A small-signal analysis of the electron cyclotron backward-wave oscillator

In an earlier report on the construction and performance of the electron cyclotron backward-wave oscillator, it was shown, through physical arguments, that in an unloaded waveguide supporting the dominant mode, an electron having transverse rotation at its cyclotron frequency will interact with RF fields of approximately equal frequency. This transverse motion will deliver energy to the RF E fields and interact with the RF H fields, thus producing longitudinal bunching. A small-signal analysis is presented in this paper. With the use of the normal mode expansion analysis, the circuit equation is obtained by considering the normal mode in approximate synchronism with the beam.
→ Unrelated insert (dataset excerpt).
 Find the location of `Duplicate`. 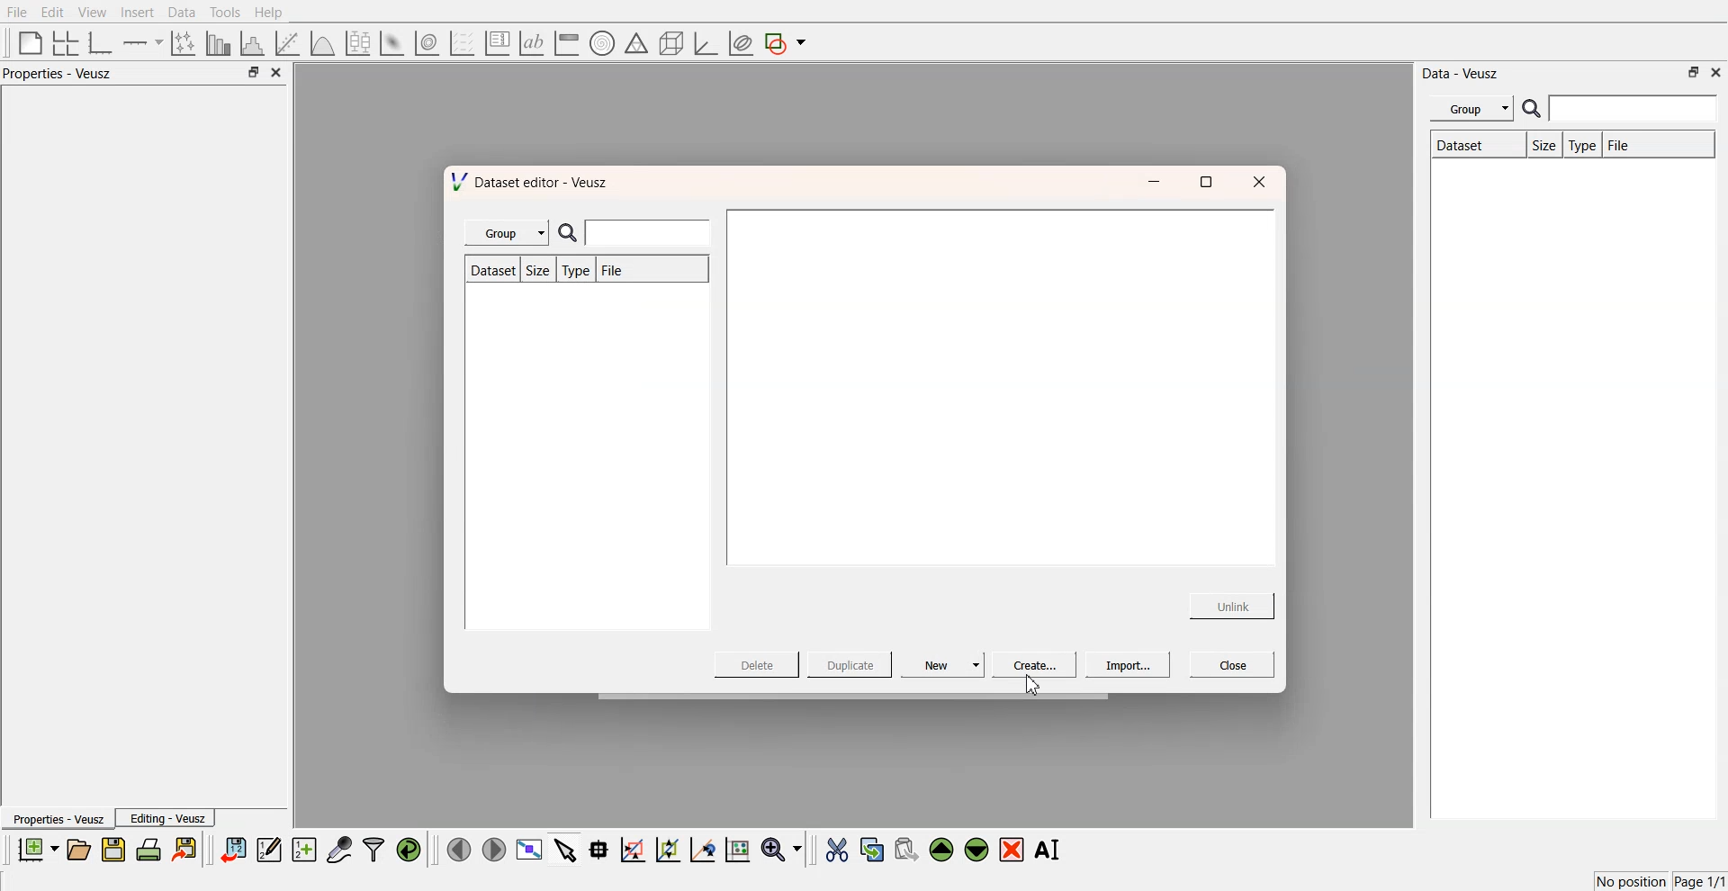

Duplicate is located at coordinates (850, 666).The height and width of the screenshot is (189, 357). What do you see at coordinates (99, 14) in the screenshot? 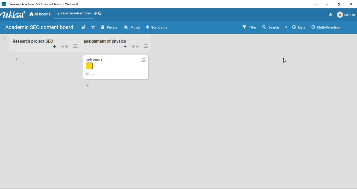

The RF current is computed by considering electron motion under the dc and circuit fields, but neglecting RF space-charge fields. Combining these equations leads to a sixth-order equation of propagation constants. Two waves are far from synchronism and are therefore neglected; the remaining four are two waves which originate from the "fast cyclotron waves" and two waves which originate from the forward and reflected circuit waves. The "fast cyclotron wave" so obtained has a different meaning from the usual definition and is discussed in detail. Theoretical start-oscillation current is found to depend critically on the reflection coefficient at the electron gun end. Proper adjustment of this parameter leads to excellent agreement between the theoretical and experimental start-oscillation currents.